Rien ne prédestinait Marie-Hélène Bouvier-Colle à être responsable de l’enquête nationale sur la mortalité maternelle. En effet, cette épidémiologiste et directrice de recherche à l’Inserm fait, dans un premier temps, des études d’histoire et de géographie. C’est d’ailleurs grâce à cette dernière discipline qu’elle a mis le pied à l’Inserm, dans les années 70, pour participer à une étude sur l’état de santé de la population en France. Le sujet lui semblant pertinent, Marie-Hélène Bouvier-Colle décida de poursuivre ses études en démographie puis se lança dans une thèse sur la relation entre activité professionnelle féminine et état de santé.

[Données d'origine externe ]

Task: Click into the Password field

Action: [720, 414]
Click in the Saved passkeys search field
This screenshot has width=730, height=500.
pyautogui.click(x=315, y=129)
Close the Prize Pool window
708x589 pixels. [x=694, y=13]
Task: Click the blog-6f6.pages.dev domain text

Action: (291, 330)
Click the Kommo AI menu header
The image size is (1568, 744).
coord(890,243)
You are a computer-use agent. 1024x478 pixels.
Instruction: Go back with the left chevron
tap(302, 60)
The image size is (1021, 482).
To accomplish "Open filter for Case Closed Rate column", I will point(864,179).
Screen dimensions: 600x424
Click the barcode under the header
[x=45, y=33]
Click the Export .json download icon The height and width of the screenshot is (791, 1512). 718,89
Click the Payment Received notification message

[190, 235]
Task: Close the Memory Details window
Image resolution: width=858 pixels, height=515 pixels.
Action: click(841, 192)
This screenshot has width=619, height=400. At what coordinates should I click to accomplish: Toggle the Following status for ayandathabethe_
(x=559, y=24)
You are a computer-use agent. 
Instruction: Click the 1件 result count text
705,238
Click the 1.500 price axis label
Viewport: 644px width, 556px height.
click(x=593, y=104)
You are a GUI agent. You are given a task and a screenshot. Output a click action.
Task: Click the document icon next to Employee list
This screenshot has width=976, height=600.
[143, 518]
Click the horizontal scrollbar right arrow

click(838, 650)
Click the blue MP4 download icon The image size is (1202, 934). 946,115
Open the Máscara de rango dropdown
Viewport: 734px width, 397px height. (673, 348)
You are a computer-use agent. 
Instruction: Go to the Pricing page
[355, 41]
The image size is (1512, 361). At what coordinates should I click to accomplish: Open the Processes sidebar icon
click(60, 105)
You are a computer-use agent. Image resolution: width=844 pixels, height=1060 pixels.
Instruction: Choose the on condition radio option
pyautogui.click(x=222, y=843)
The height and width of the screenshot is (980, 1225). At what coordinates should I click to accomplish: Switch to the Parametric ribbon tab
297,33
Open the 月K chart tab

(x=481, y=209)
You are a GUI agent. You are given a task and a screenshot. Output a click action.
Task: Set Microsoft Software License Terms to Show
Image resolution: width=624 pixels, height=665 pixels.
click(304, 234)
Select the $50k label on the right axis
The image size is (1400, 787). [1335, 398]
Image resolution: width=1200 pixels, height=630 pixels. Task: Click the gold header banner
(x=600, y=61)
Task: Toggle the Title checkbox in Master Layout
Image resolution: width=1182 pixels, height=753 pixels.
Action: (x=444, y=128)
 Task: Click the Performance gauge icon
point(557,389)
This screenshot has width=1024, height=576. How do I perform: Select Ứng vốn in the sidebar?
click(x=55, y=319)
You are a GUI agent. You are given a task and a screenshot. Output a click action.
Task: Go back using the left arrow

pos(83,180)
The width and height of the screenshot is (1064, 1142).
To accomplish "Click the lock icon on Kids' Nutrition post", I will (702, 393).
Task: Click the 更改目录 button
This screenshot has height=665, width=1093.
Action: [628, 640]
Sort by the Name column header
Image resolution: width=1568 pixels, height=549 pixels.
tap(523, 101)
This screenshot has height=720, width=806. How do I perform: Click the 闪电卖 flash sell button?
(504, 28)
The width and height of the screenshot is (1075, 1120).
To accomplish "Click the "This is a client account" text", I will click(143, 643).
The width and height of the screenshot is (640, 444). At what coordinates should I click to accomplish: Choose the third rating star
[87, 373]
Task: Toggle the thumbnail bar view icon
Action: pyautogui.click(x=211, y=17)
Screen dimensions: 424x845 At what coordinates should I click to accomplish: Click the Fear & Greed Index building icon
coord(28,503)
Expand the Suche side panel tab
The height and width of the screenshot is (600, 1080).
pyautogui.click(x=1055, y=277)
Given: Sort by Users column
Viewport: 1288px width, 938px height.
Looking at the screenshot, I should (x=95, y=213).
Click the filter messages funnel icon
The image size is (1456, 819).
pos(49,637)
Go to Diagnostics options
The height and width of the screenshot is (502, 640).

Parallèlement à ses études, elle continuait de travailler comme boursière à l’Inserm où elle était associée à des enquêtes épidémiologiques. « C’était le tout début de cette science en pleine expansion, raconte Marie-Hélène Bouvier-Colle. Très vite, je me suis intéressée aux problèmes de santé humaine, leurs différences entre groupes de population, leurs déterminants : mes connaissances en démographie m’ont permis d'intégrer une unité Inserm, puis d’être coresponsable d’une vaste étude épidémiologique sur la mort subite du nourrisson. C’est ainsi que j'en suis venue à travailler sur la santé des femmes et des enfants, thématiques que je n’ai pas quittées depuis. »
Les différentes observations de ce comité entre 2001 et 2006 ont permis d’établir un constat détaillé des décès maternels en France. Le rapport a été rendu public le 19 janvier dernier. Il comporte un certain nombre de recommandations visant à améliorer la qualité des soins.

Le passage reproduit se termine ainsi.